§ **TASK OBJECTIVE**
How many lines in the rows below contain the word "icon"? Reply with the number only.

§ **MATERIAL FOR THE TASK**
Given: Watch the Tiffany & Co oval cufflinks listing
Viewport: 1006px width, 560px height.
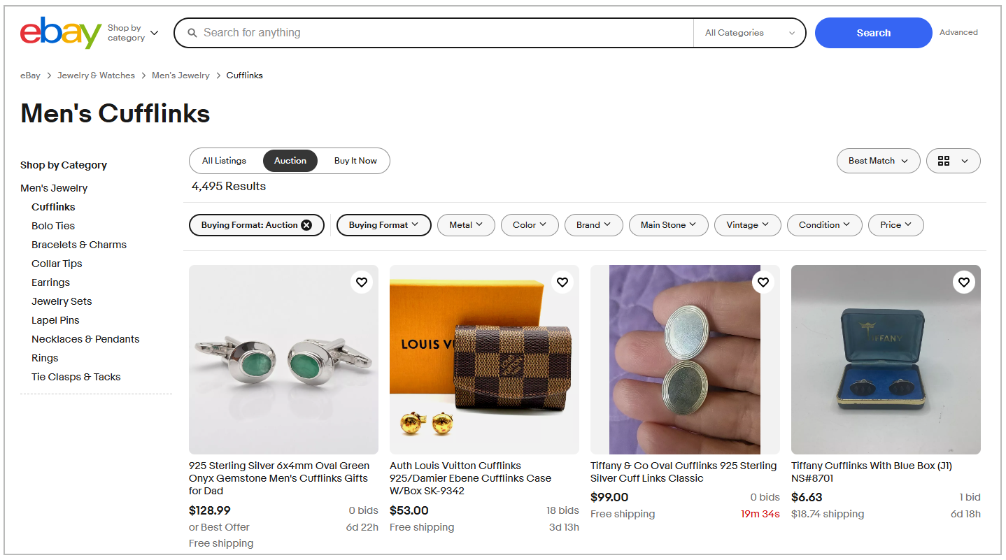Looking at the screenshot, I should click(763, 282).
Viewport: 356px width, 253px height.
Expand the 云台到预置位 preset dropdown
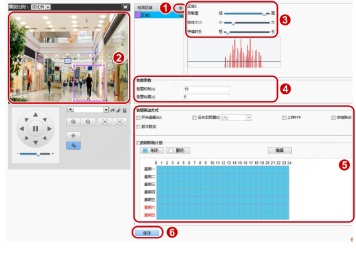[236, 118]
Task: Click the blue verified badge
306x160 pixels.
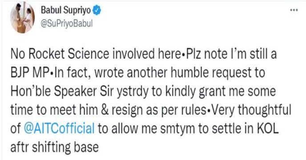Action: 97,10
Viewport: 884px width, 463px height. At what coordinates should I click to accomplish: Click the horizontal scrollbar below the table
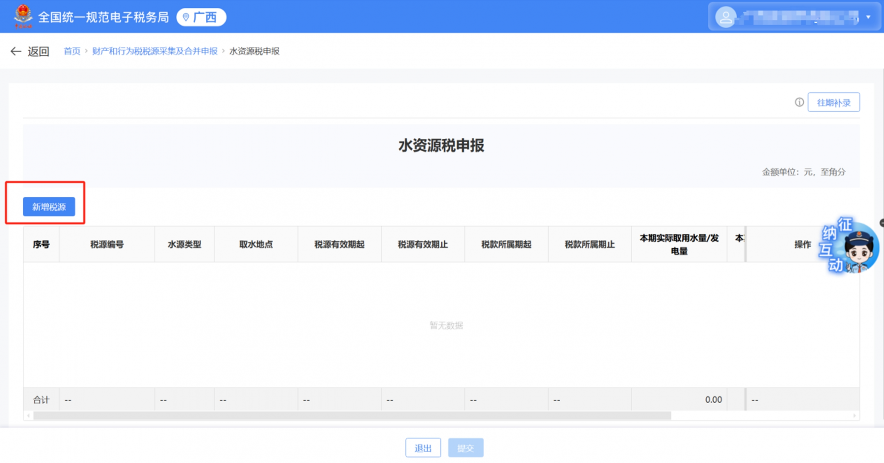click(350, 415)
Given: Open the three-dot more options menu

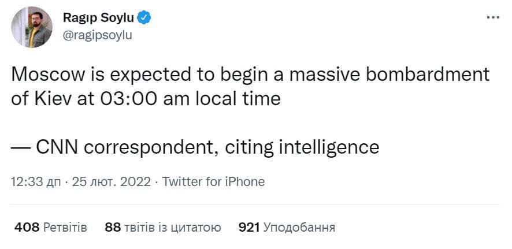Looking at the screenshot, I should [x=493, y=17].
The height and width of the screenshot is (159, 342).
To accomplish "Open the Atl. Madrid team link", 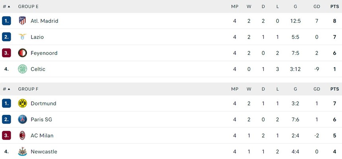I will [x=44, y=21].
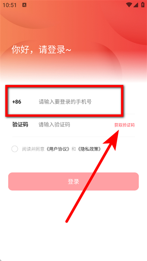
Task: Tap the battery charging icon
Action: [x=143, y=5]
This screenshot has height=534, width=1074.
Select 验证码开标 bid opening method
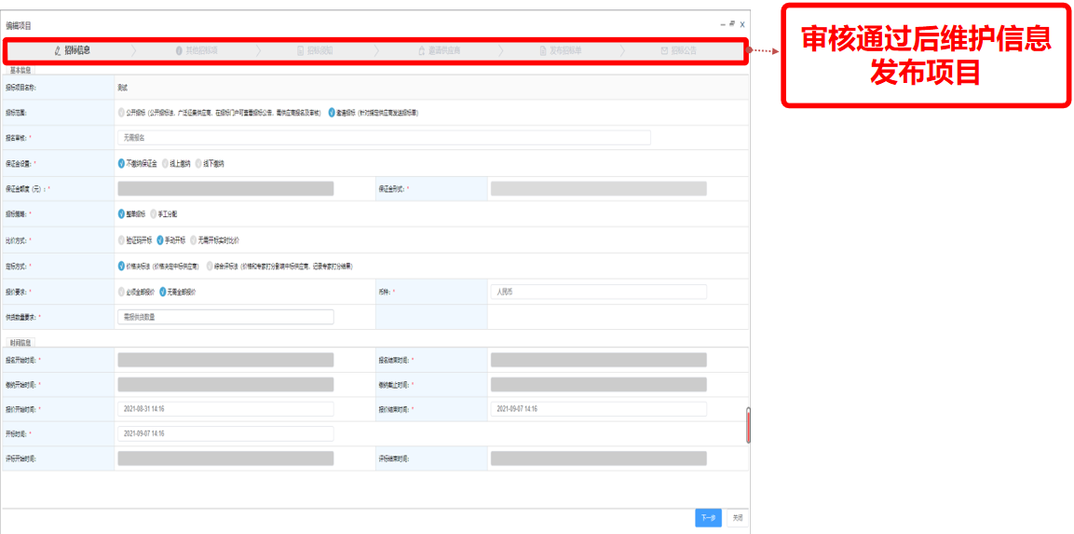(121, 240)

==

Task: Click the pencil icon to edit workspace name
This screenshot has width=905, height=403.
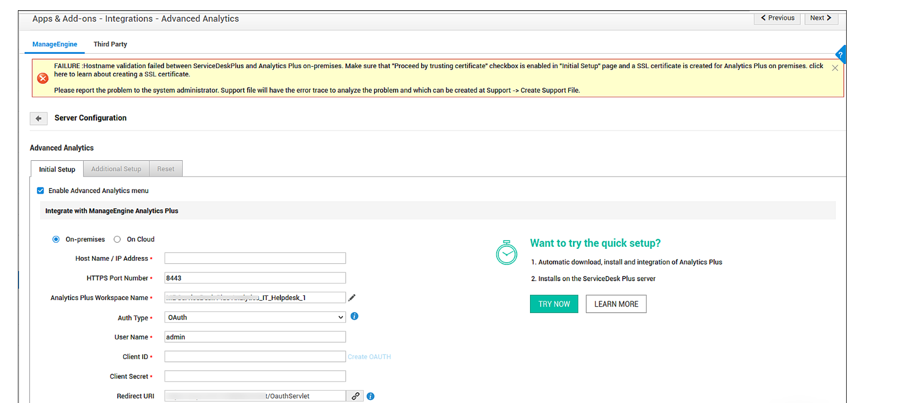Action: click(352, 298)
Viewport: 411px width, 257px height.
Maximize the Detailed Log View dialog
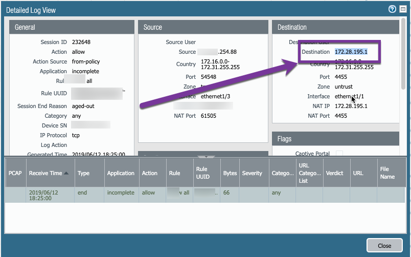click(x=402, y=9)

* * *

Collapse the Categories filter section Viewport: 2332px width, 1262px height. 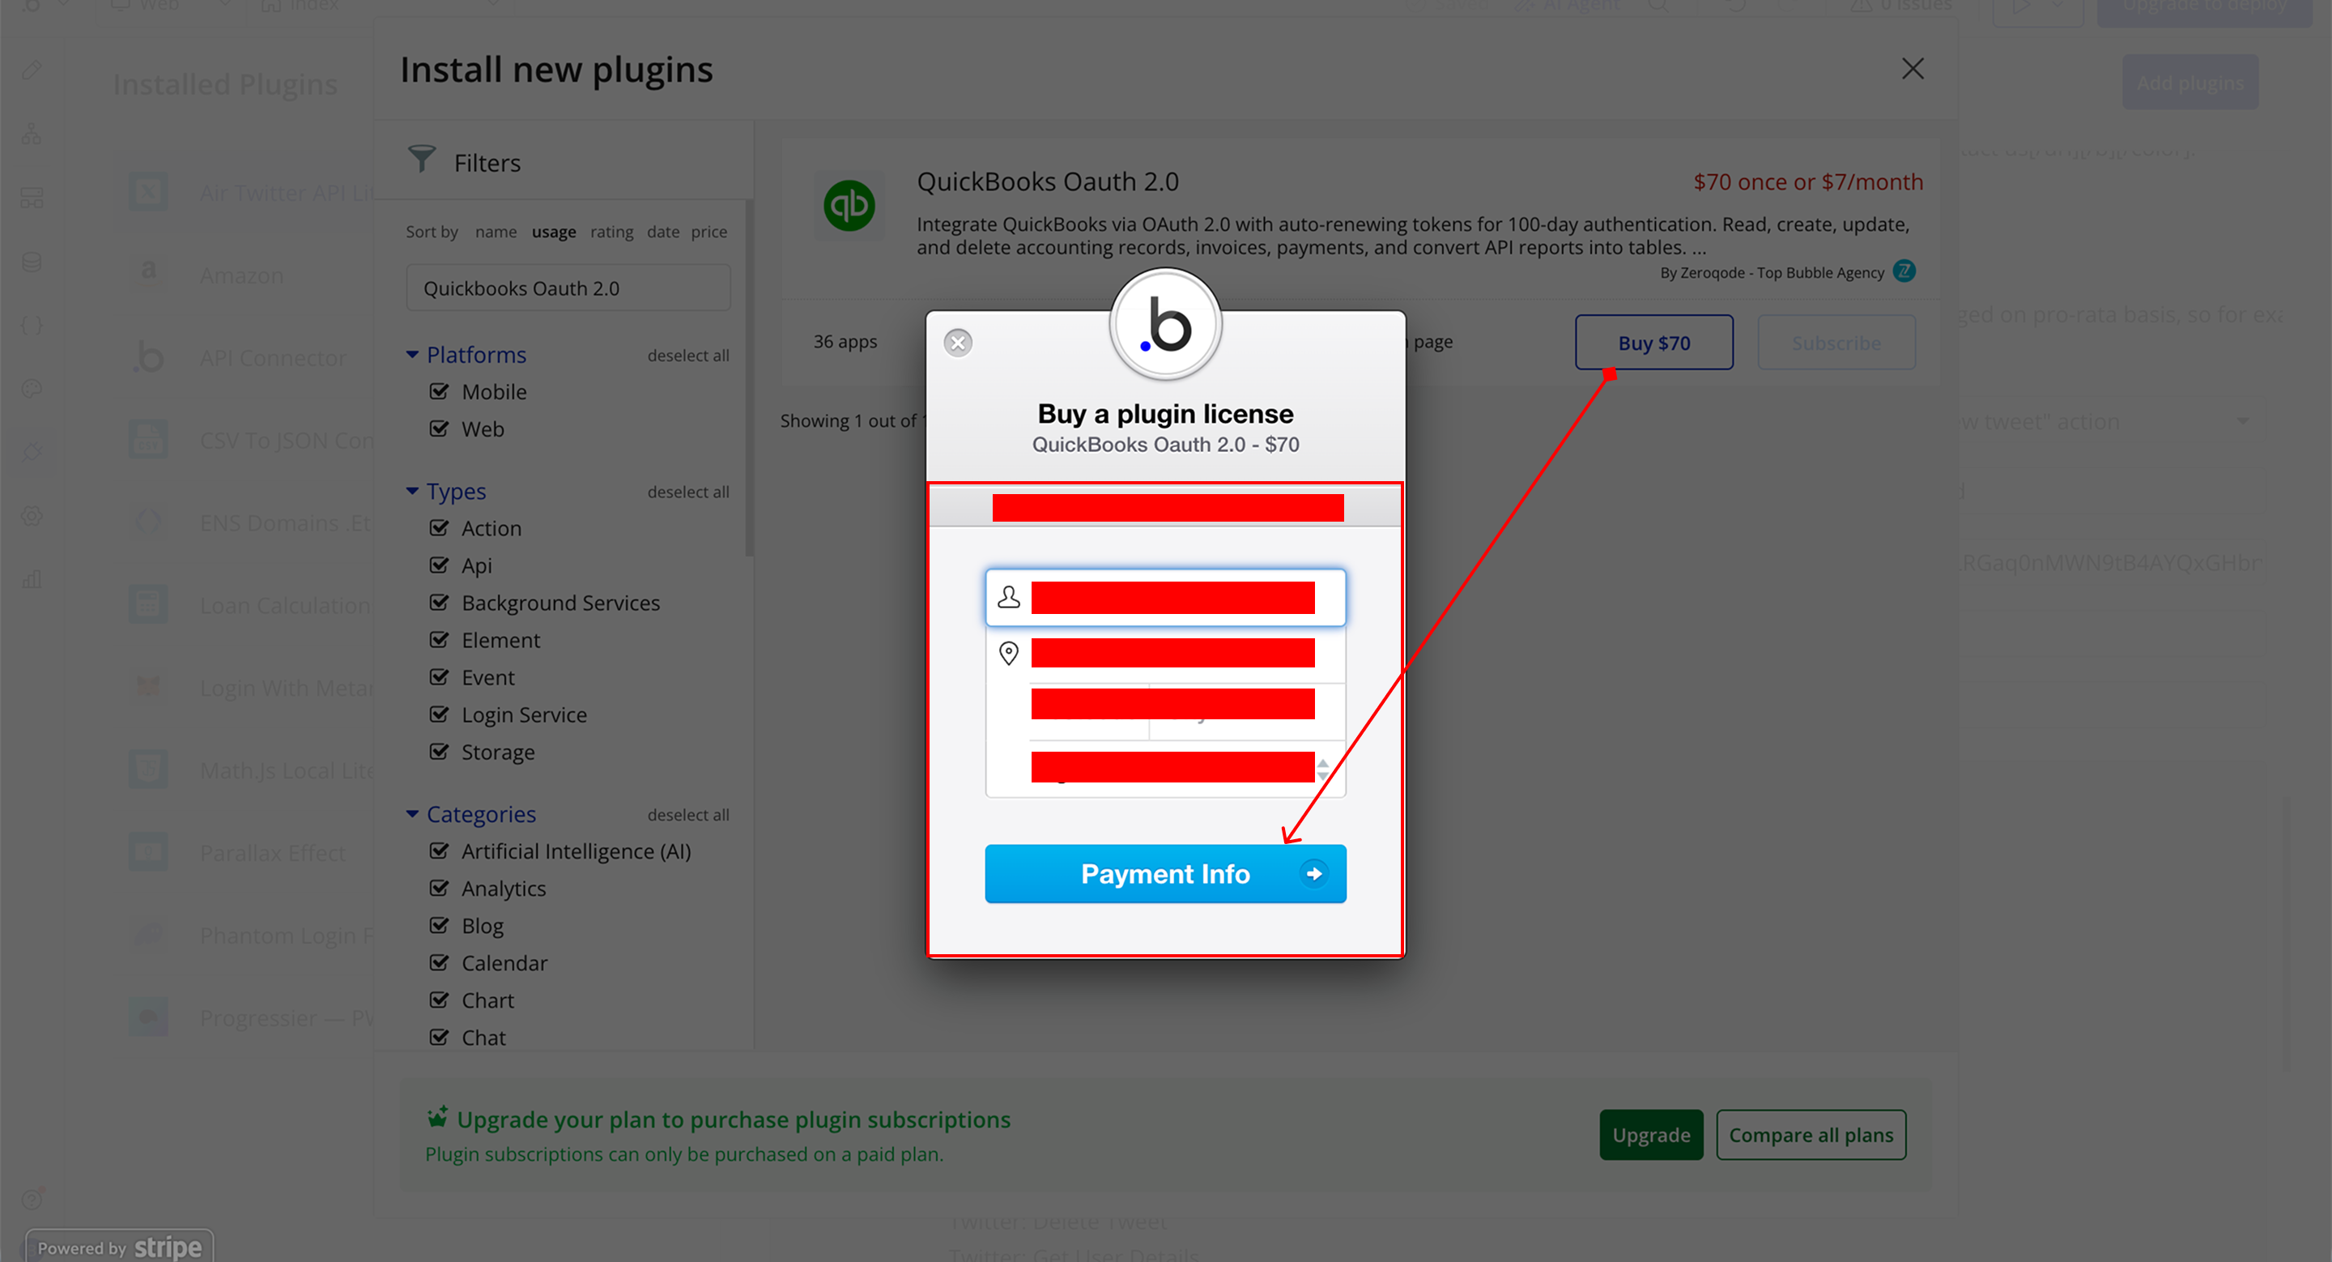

§ **IN RESPONSE**
2